Le Grand Moff Tarkin. Un des personnages les plus emblématiques de la première trilogie Star Wars. Le personnage à la tête de la plus grande arme de l’Empire qui, d’un simple mot, ordonna la destruction d’une planète. Un personnage qui méritait qu’un roman lui soit dédié. Un exercice que remplit à merveille James Luceno.

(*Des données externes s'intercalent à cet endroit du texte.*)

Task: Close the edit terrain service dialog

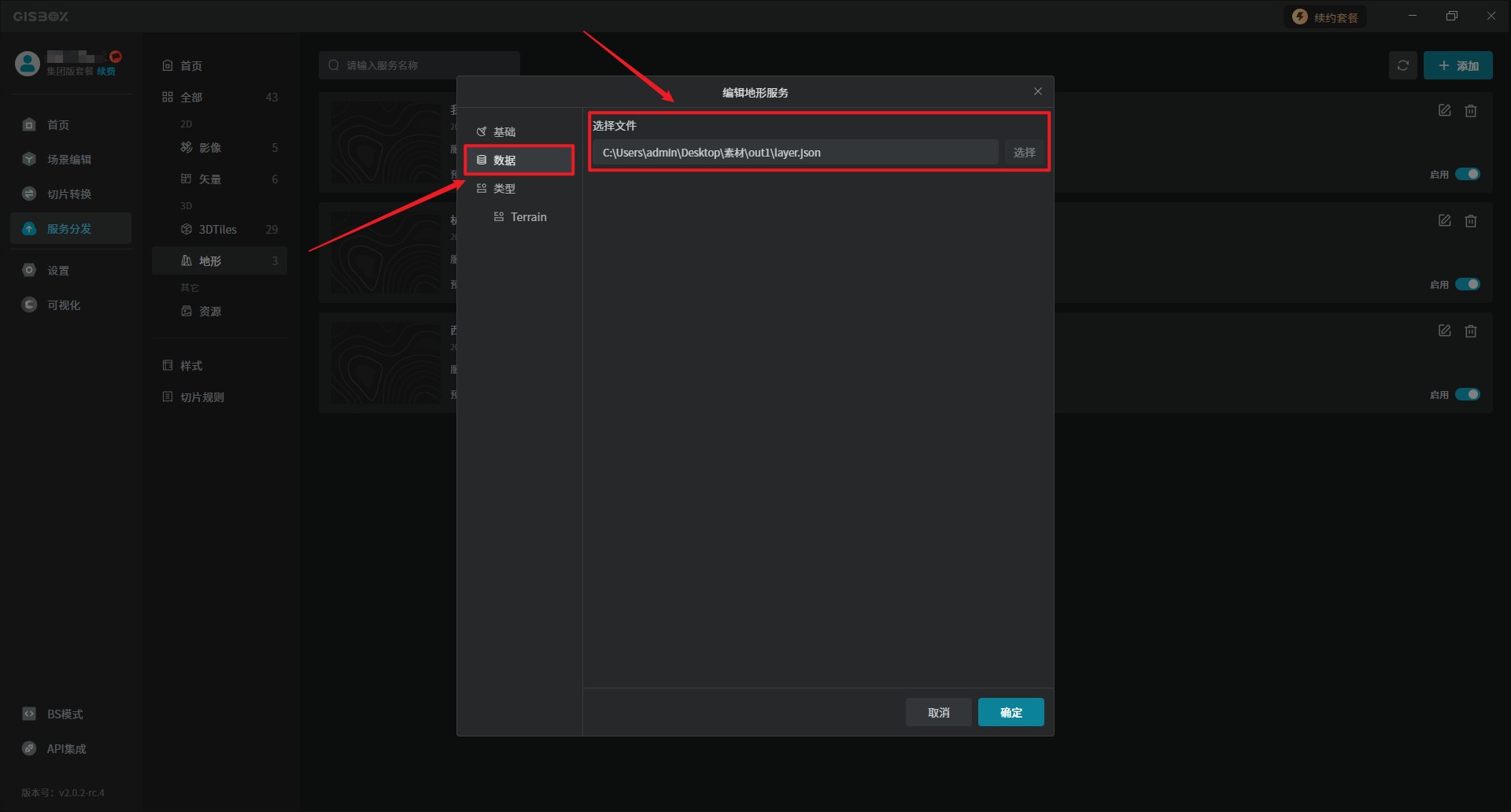Action: [x=1037, y=92]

97822610« Militaire hors pair et autoritaire, Wilhuff Tarkin s’est laissé séduire par le projet politique du chancelier Palpatine. Instaurant avec zèle la domination de son maître, il est devenu l’amiral Tarkin, Grand Moff de l’Empire, bras droit de l’Empereur, et sa main de fer. A la tête du projet de l’Etoile de la Mort, il crée l’arme qui assoira la suprématie impériale. L’Empereur l’a chargé d’anéantir la Résistance. Tarkin ne doute pas que son sang-froid tactique allié à l’impitoyable pouvoir Sith de Dark Vador mettra à genoux leur ennemi. »

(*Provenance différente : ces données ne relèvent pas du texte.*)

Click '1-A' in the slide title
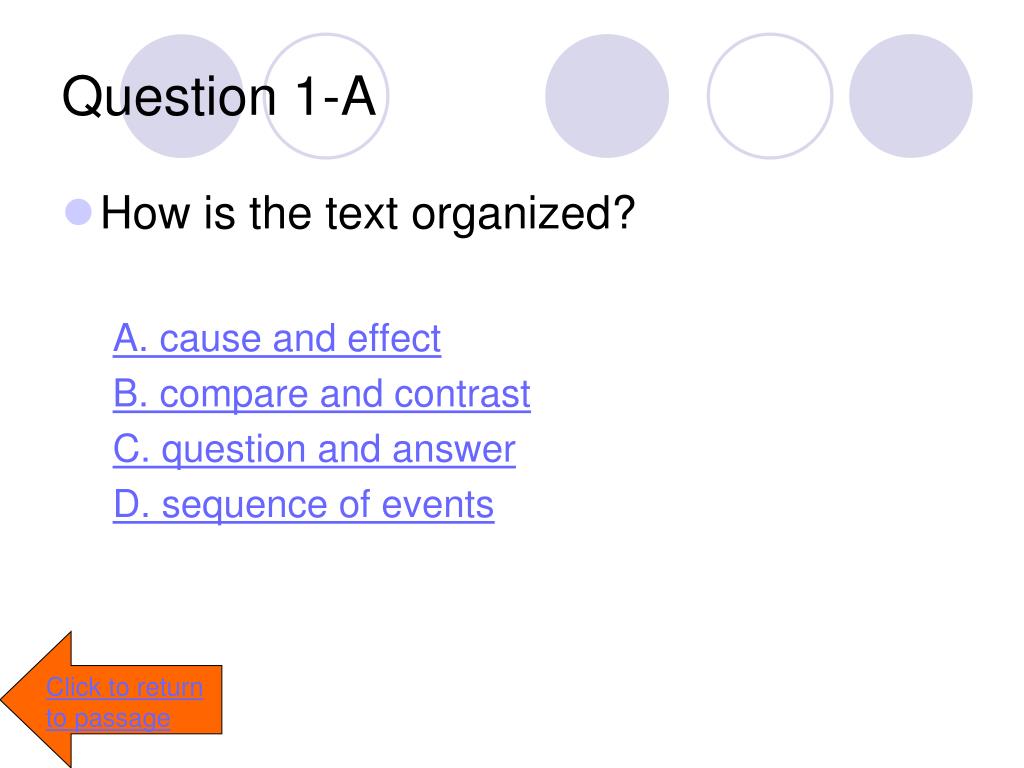Viewport: 1024px width, 768px height. pos(336,96)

Avec Tarkin, Luceno jongle entre un récit au présent (5 ans après l’avènement de l’empire) centré sur une « enquête » menée par Tarkin et Vador, et de nombreux flashback qui nous font découvrir qui est réellement l’homme qui décida de détruire Alderaan. Entre son éducation, des plus rudes, sur sa planète natale, son ascension au sein de l’Empire, sa rencontre avec Palpatine, sa vision de l’ordre Jedi et sa relation avec Vador, James Luceno ne laisse pas grand chose de côté. Tempérament, personnalité, psychologie… tout est abordé. Nul doute que Tarkin est un leader, un alpha impitoyable et on comprend aisément qu’il n’a pas volé sa place de grand moff. Il se révèle aussi être un grand stratège, extrêmement intelligent, loin du loup solitaire, comme on aurait pu l’imaginer.

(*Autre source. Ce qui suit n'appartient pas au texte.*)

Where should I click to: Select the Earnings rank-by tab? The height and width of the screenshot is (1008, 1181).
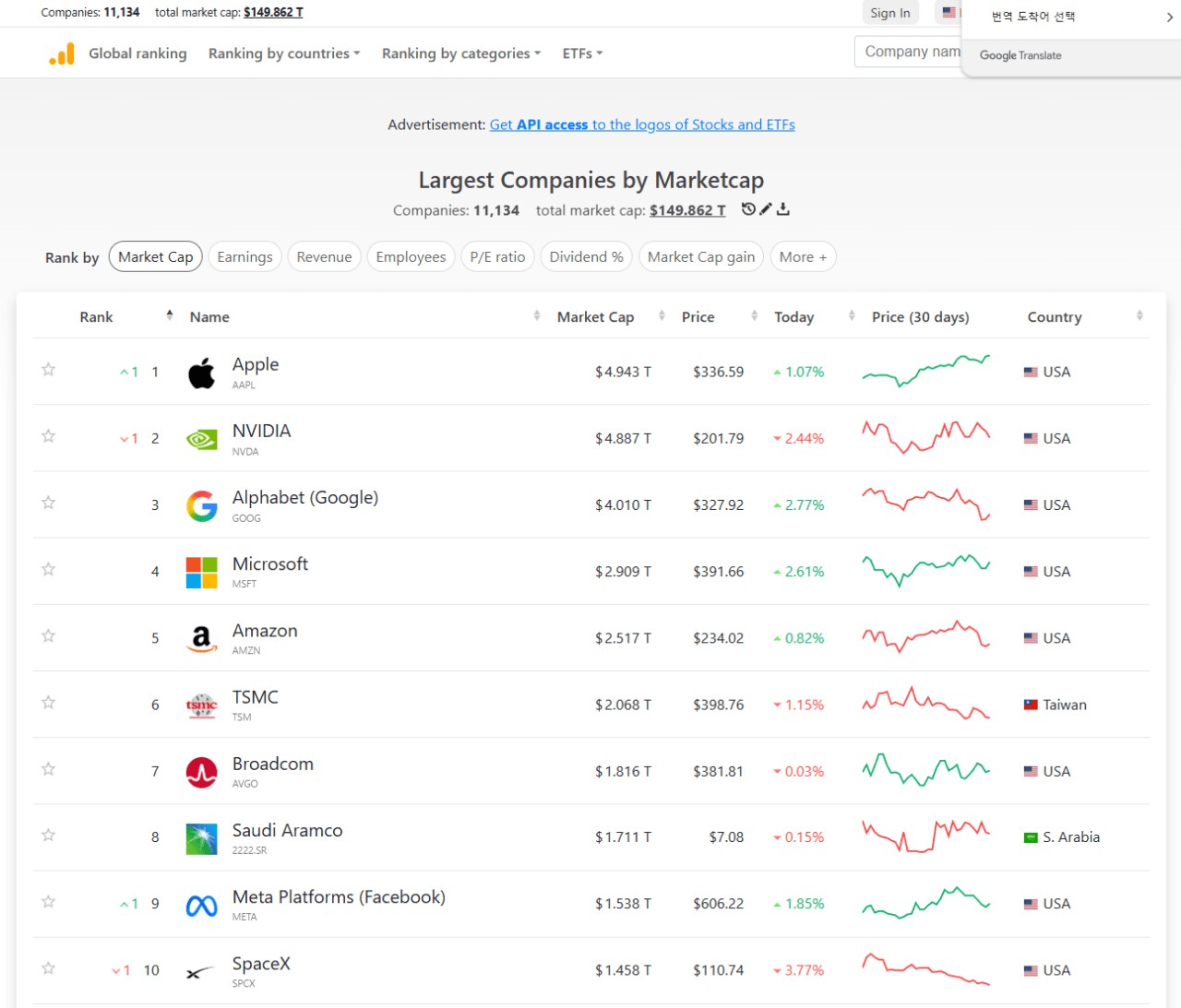point(245,256)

Luceno réalise un super travail en terme de cohérence avec le nouveau canon et les liens avec la série Clone Wars. Il est également très bon dans sa manière de traiter la politique et la géopolitique et je lui trouve une réelle sympathie pour le côté obscur 😉

Tarkin est un roman très riche qui ne se concentre pas seulement sur les origines de son personnage, mais apporte aussi une autre vision de la guerre des clones et de l’avènement des sith. Un récit sombre dans lequel on retrouve le triumvirat noir (Sidious, Vador et bien sur Tarkin), que James Luceno dissèque comme s’il s’agissait d’un triangle amoureux avec toute les jalousies que cela peut engendrer.

Au final, même si c’est à nouveau un très bon roman de James Luceno, je crois que j’aurais aimé en savoir un peu plus sur Tarkin. Je n’aurai pas été contre une petite centaine de pages supplémentaire.